Hannah Völker M A

Wiss. Mitarbeiterin im DFG-Projekt Glasmaler unter der Leitung von Prof. Dr. Dr. Andreas Tacke
 

Ehem. Wiss. Hilfskraft im DFG-Projekt Glasmaler unter der Leitung von Prof. Dr. Dr. Andreas Tacke

 

Ehem. Wiss. Hilfskraft im ERC-Projekt artifex unter der Leitung von Prof. Dr. Dr. Andreas Tacke
 

Doktorandin bei Prof. Dr. Dr. Andreas Tacke

 

E-Mail: voelkerh@uni-trier.de

Biographisches

Studium der Fächer Kunstgeschichte und English Language and Literature an der Universität Trier 2009–2016 zunächst mit dem Bachelor of Arts, dann mit dem Master of Arts im Kernfach Kunstgeschichte abgeschlossen. Zwischenzeitig absolvierte Praktika im In- und Ausland (u.a. am Kunsthistorischen Institut/ Max-Planck-Gesellschaft in Florenz, im Amt für Kirchliche Denkmalpflege/ Bistum Trier und im Landesdenkmalamt des Saarlandes) sowie Teilnahme an Studienkursen (›Bauen in Venedig 1400–1600‹, Deutsches Studienzentrum in Venedig, 2015; ›Gestern Industrie, heute Denkmal – Was nun?‹, Deutsches Nationalkomitee für Denkmalschutz, 2015).

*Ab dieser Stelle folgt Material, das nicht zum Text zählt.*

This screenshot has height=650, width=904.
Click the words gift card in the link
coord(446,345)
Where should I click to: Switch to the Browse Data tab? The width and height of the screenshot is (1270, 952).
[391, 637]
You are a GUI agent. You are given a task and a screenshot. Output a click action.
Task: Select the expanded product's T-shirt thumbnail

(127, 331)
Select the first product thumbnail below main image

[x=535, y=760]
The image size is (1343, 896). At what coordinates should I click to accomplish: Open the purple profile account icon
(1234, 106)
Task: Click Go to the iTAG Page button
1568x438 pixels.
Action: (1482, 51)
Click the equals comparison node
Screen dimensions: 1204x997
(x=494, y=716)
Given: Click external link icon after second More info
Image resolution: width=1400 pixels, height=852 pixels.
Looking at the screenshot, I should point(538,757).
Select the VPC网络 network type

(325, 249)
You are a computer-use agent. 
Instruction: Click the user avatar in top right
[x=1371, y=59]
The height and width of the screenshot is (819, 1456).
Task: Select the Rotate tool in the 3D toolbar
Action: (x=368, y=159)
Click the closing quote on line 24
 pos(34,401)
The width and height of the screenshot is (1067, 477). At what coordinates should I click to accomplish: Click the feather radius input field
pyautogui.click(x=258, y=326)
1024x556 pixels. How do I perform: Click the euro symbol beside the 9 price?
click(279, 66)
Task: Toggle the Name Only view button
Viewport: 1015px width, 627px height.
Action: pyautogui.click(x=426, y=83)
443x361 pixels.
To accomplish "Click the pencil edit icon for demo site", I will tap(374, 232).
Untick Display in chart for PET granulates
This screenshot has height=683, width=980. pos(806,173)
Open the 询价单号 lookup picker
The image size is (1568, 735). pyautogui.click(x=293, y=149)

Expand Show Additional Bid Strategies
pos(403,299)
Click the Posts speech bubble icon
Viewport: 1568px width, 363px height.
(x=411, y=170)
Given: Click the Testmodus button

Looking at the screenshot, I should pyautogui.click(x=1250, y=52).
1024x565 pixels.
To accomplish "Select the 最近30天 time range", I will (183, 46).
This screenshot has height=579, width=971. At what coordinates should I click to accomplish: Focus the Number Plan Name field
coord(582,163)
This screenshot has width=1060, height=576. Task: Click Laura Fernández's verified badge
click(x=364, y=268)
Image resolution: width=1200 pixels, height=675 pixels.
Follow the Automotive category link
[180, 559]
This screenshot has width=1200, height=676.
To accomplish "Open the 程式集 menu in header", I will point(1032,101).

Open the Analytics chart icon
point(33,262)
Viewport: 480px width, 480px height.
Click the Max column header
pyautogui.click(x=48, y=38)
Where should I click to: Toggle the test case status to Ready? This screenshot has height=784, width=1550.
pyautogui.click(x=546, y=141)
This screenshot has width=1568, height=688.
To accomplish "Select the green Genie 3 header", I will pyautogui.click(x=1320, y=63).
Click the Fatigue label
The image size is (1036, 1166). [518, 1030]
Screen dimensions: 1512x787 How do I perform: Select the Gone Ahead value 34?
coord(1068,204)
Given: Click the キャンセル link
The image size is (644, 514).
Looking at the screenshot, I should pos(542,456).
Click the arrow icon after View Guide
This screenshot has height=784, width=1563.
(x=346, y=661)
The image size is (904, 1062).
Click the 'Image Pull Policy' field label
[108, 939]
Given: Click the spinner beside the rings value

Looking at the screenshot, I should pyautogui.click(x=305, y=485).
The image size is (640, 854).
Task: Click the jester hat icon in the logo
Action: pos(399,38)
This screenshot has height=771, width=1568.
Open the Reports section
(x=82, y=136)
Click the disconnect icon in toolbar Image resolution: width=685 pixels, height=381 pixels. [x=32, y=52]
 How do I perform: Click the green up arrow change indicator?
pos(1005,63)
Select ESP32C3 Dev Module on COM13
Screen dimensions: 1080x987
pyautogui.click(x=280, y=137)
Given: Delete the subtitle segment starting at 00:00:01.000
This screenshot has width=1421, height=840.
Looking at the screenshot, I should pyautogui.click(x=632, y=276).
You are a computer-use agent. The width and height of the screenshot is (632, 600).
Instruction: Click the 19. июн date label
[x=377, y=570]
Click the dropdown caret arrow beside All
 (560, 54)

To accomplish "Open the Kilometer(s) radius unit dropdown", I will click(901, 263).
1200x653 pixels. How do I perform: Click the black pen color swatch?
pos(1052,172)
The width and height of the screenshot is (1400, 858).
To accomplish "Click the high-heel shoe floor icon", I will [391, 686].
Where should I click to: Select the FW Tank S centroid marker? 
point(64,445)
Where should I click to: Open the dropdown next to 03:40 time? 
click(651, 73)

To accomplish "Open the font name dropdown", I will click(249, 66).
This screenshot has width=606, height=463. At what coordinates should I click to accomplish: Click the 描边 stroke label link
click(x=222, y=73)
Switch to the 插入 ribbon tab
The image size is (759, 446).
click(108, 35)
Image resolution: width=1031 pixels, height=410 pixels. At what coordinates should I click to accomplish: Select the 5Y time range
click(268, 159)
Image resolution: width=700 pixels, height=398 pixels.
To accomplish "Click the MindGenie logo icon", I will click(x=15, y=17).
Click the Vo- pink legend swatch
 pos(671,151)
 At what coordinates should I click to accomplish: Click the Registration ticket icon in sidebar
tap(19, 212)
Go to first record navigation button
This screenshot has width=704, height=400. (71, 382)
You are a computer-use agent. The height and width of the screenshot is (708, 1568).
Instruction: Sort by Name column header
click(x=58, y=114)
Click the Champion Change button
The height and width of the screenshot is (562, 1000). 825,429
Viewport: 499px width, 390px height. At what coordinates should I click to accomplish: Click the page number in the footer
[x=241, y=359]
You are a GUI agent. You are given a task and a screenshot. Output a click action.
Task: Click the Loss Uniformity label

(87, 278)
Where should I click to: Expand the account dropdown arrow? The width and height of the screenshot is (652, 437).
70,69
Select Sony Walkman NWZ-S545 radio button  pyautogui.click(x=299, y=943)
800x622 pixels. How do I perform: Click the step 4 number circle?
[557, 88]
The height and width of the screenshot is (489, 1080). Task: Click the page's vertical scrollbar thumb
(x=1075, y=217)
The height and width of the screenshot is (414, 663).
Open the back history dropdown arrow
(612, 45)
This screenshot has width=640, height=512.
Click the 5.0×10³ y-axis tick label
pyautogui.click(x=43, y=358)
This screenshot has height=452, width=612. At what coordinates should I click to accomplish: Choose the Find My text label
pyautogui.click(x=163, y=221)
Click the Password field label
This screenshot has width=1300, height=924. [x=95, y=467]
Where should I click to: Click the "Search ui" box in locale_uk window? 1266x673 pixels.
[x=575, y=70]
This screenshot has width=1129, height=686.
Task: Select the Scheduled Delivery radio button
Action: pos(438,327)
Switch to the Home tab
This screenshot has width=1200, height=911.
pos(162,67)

Deutschlandstipendiatin 2014/15 und 2015/16. Mehrjährige Mitarbeit als wissenschaftliche Hilfskraft im Medienzentrum des Faches Kunstgeschichte der Universität Trier und anschließend in den Drittmittel-Forschungsprojekten artifex (ERC) und Glasmaler (DFG) unter der Leitung von Prof. Dr. Dr. Andreas Tacke. Parallel dazu hochschulpolitisches Engagement sowie u.a. Konzeption und Realisation des 88. Kunsthistorischen Studierendenkongress in Trier. Kurzfristige Anstellung als wissenschaftliche Assistentin im Amt für Kirchliche Denkmalpflege/ Bistum Trier im Sommer 2016.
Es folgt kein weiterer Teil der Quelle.